Die Anzeigepflicht nach § 78 StPO muss an eine konkrete Verdachtslage aufgrund bestimmter Tatsachen anknüpfen, wie sie für die Beschuldigtenstellung gefordert wird. Bloße Anhaltspunkte, die einen Anfangsverdacht herstellen können, lösen noch keine Anzeigepflicht aus (vgl Schwaighofer in Fuchs/Ratz, WK StPO § 78 Rz 17 [Stand 1.12.2020, rdb.at] mwN).

Im Verfahren über die gerichtliche Aufkündigung lag dazu lediglich ein E-Mail des Beklagten an die Verhandlungsrichterin vor, in welchem er die Anschuldigung einer falschen Beweisaussage gegen eine Zeugin erhob (dg Beilage ./51).
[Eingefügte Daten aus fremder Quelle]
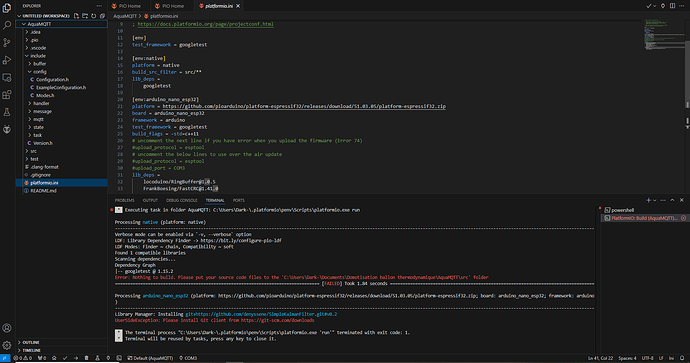Open Configuration.h in the file tree
This screenshot has height=363, width=690.
[52, 80]
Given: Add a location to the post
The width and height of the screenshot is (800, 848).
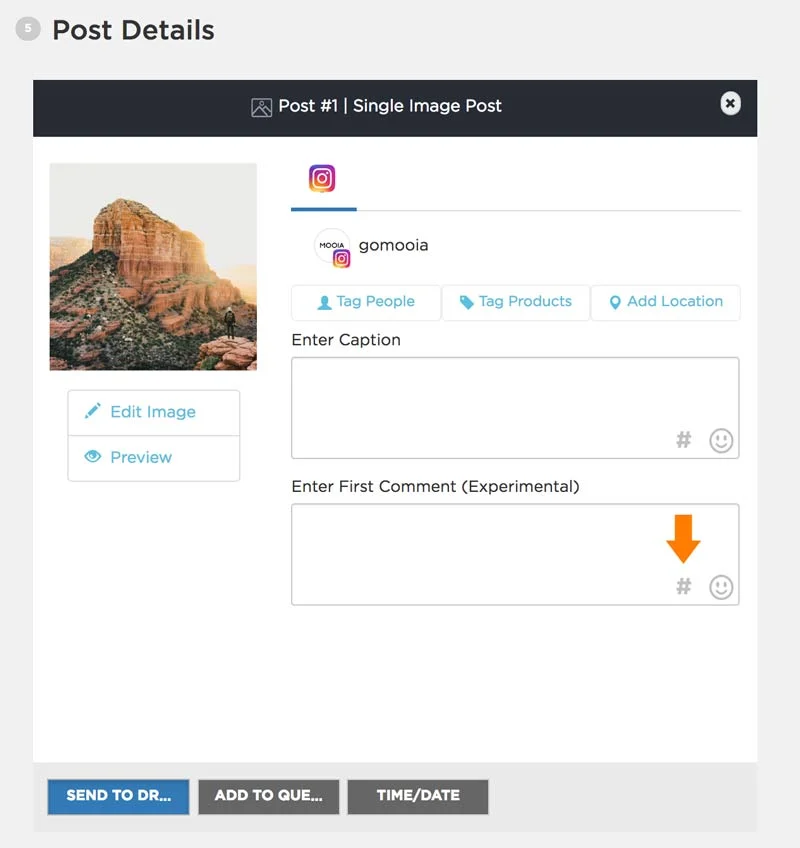Looking at the screenshot, I should pos(665,302).
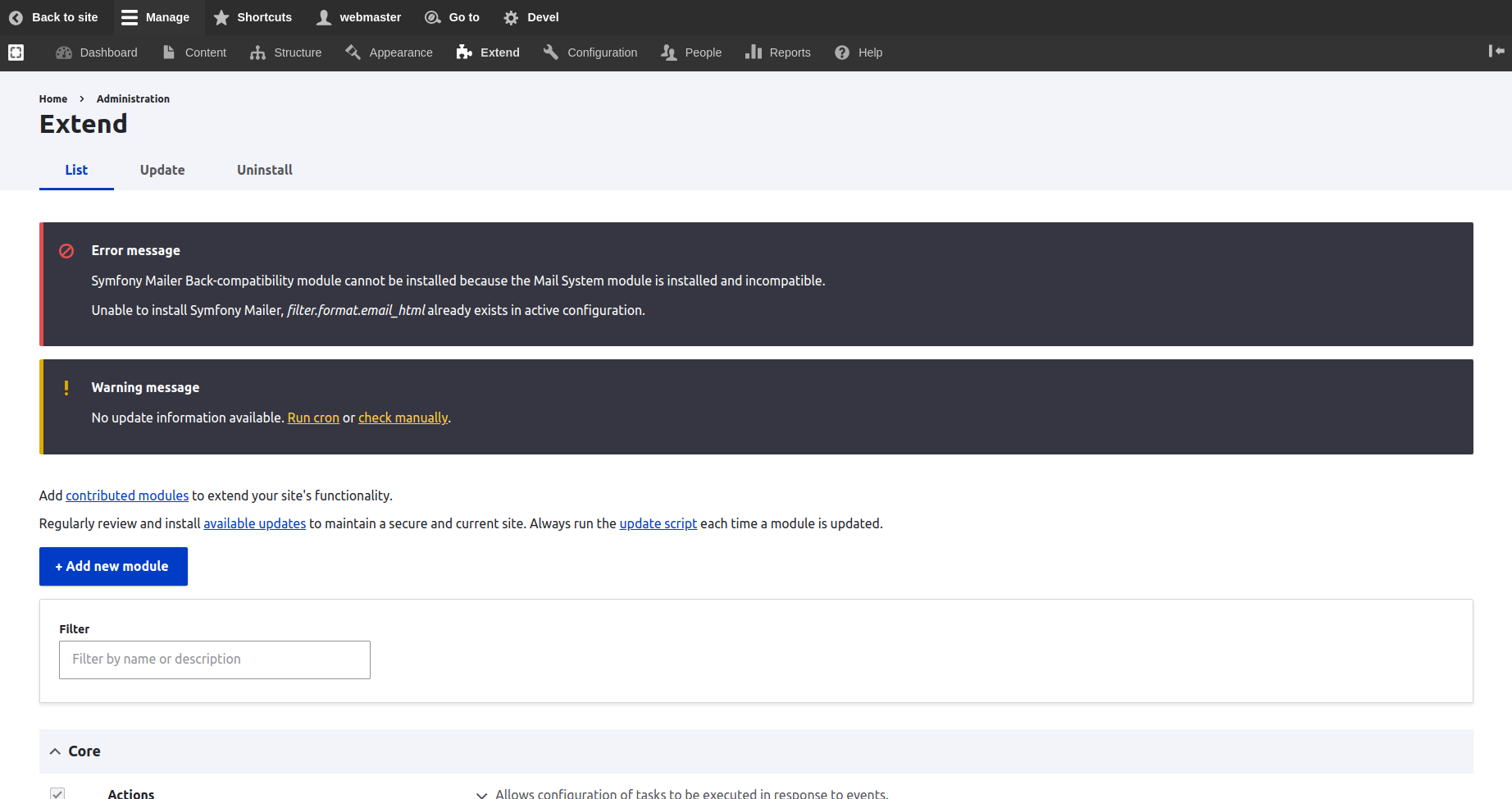Click the Add new module button
Viewport: 1512px width, 799px height.
pos(113,566)
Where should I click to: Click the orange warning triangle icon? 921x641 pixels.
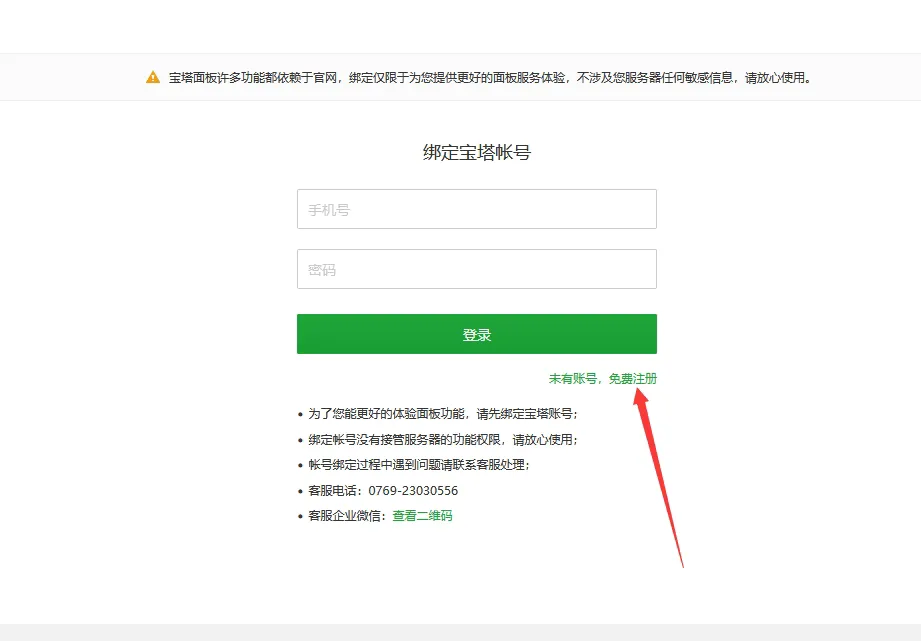tap(153, 77)
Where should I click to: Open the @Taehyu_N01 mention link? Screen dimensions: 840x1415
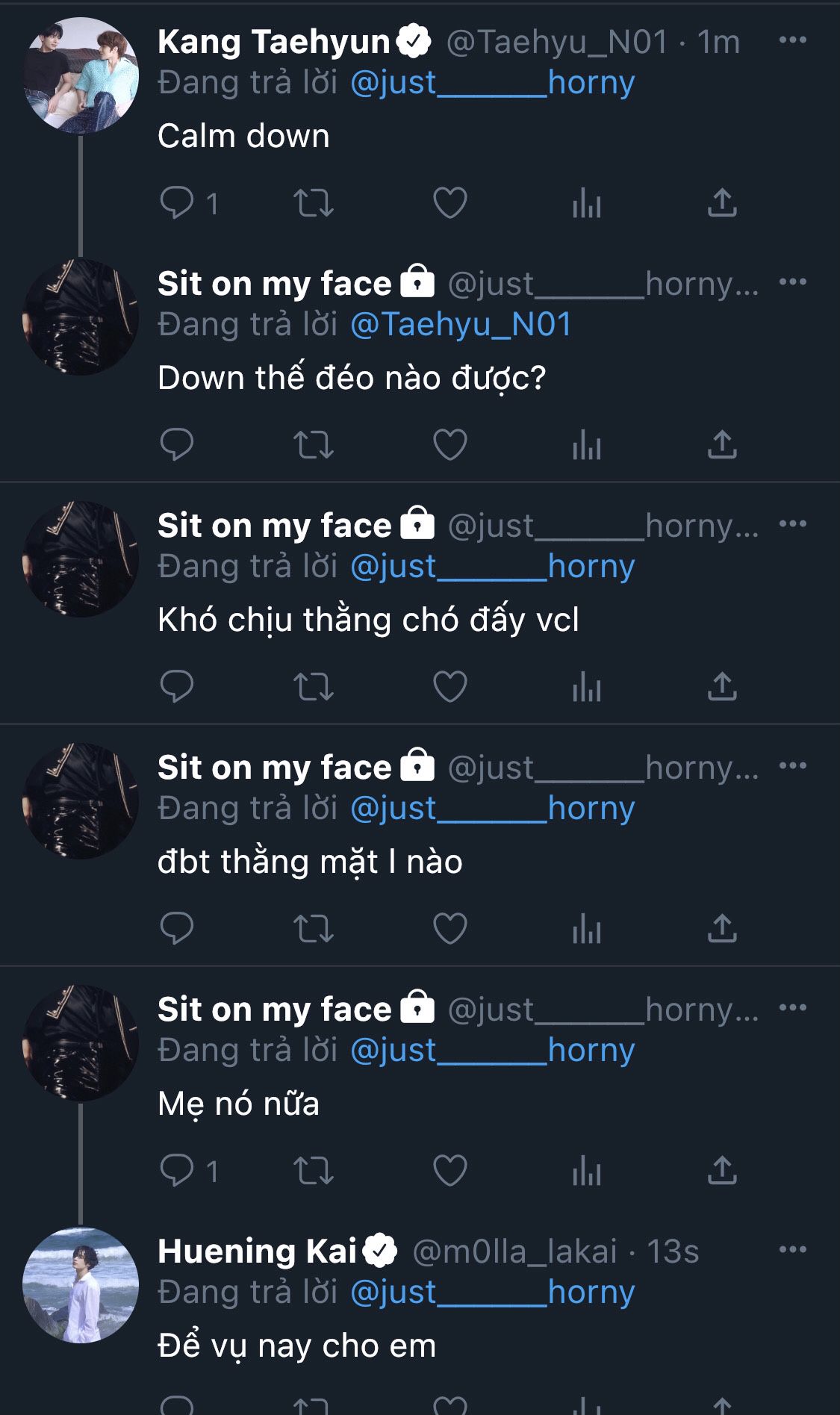[461, 324]
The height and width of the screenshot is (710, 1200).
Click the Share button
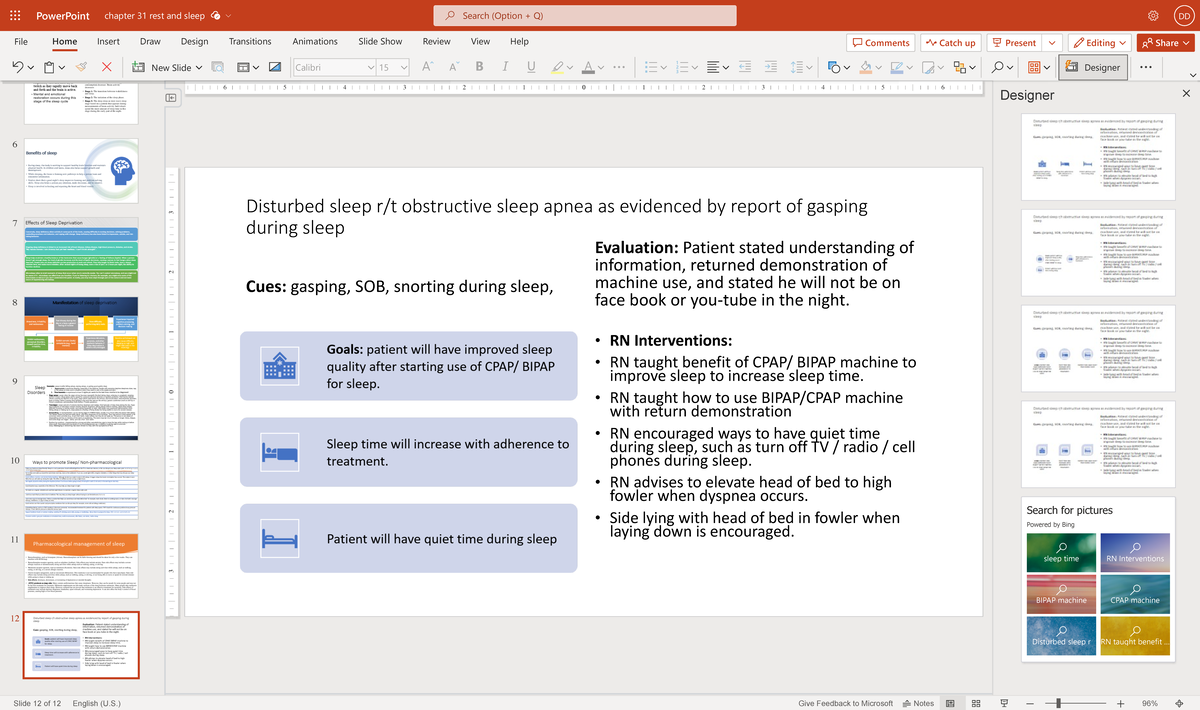coord(1164,42)
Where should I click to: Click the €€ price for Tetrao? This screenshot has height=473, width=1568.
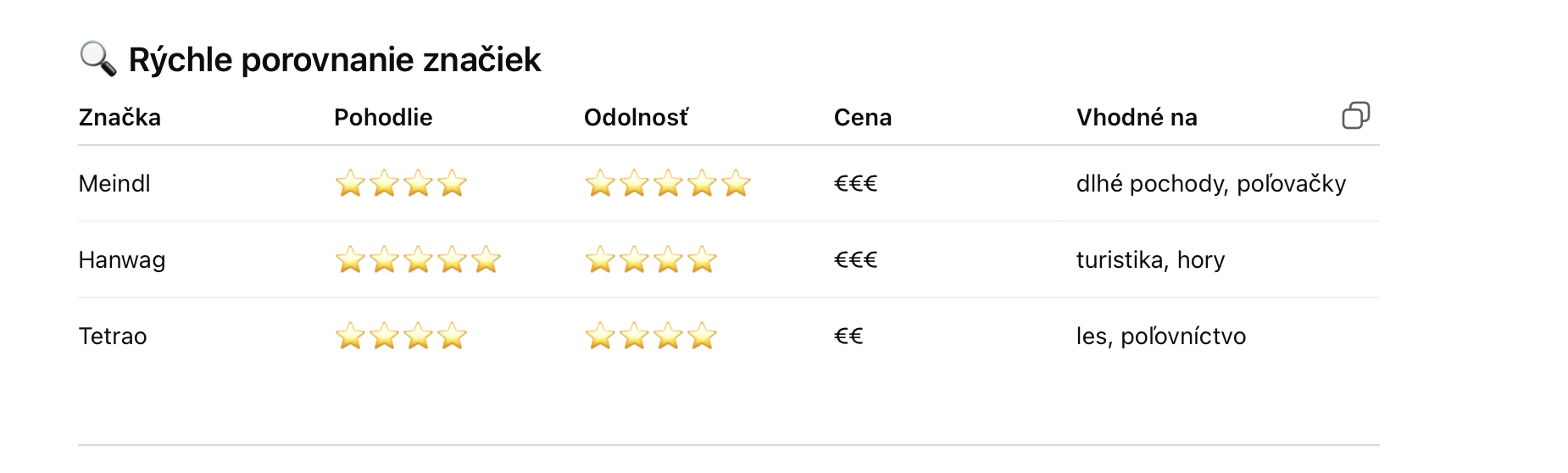(848, 337)
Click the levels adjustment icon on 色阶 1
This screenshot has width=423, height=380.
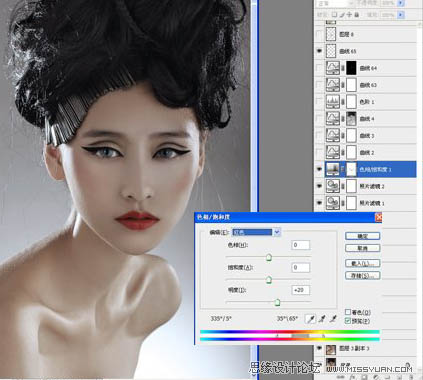pos(332,102)
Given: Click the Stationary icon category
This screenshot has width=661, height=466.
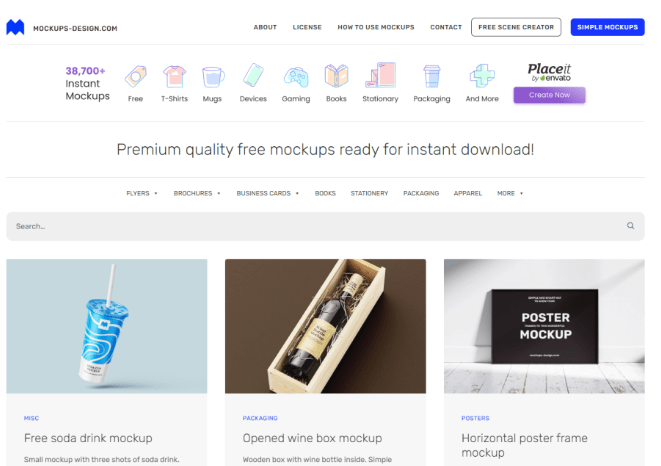Looking at the screenshot, I should tap(380, 75).
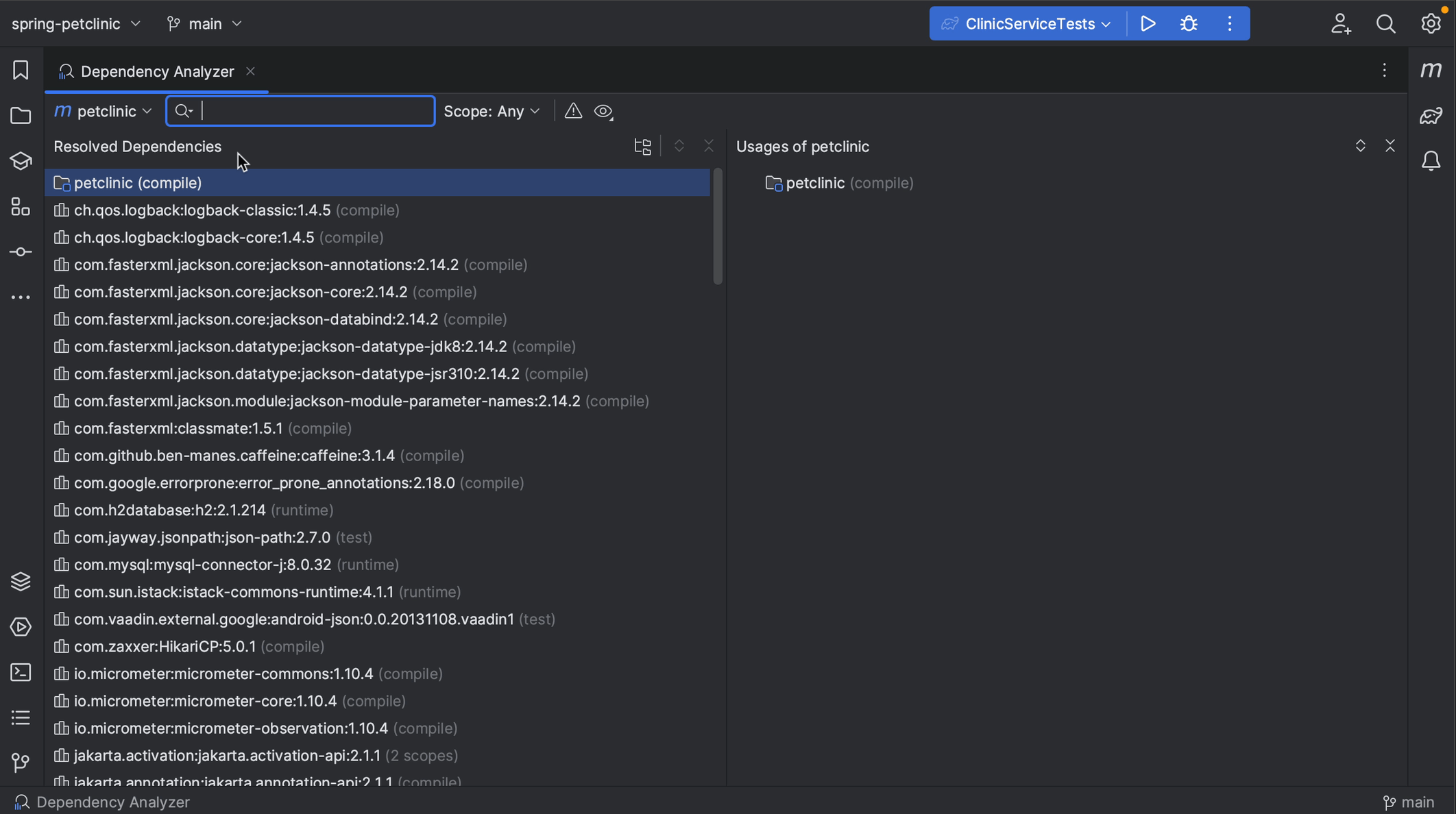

Wenn im Hinblick auf diese Entscheidungsgrundlagen die Vorsteherin eine konkrete Verdachtslage verneinte und für ein Vorgehen nach § 78 StPO keine Veranlassung sah, bedeutet dies keineswegs, dass sie sich dabei von anderen als sachlichen Gesichtspunkten leiten ließ. Dieser Umstand allein kann den Anschein mangelnder Objektivität nicht begründen, sodass auch insofern kein Ablehnungsgrund vorliegt.

4. Ob die Entscheidung der Vorsteherin an den behaupteten Rechts- oder Verfahrensmängeln leidet, bleibt – unter Verweis auf die unter Punkt 2.1. dargelegten Grundsätze – der Entscheidung des Rechtsmittelsenats im Anlassverfahren (über den vom Ablehnungswerber gegen den Beschluss der Gerichtsvorsteherin vom 27.2.2023, GZ F*-3, erhobenen Rekurs vom 17.3.2023) vorbehalten.

5.Aus dem Gesagten folgt, dass das Erstgericht den Ablehnungsantrag in Ermangelung der Voraussetzungen des § 19 Z 2 JN zutreffend zurückgewiesen hat. Dem dagegen erhobenen Rekurs kann somit kein Erfolg beschieden sein.

5.Die Kostenentscheidung beruht auf §§ 40, 50 Abs 1 ZPO. Das Ablehnungsverfahren bildet einen Zwischenstreit, über dessen Kosten nach den Regeln des Ausgangsverfahrens unabhängig von dessen Ausgang zu entscheiden ist (RS0126588). Infolge Zurückweisung des Ablehnungsantrags ist der Beklagte im Zwischenstreit unterlegen und hat seine Kosten daher selbst zu tragen.

7.Der Revisionsrekurs ist nach hRsp gemäß § 24 Abs 2 JN jedenfalls unzulässig (RS0098751; RS0074402).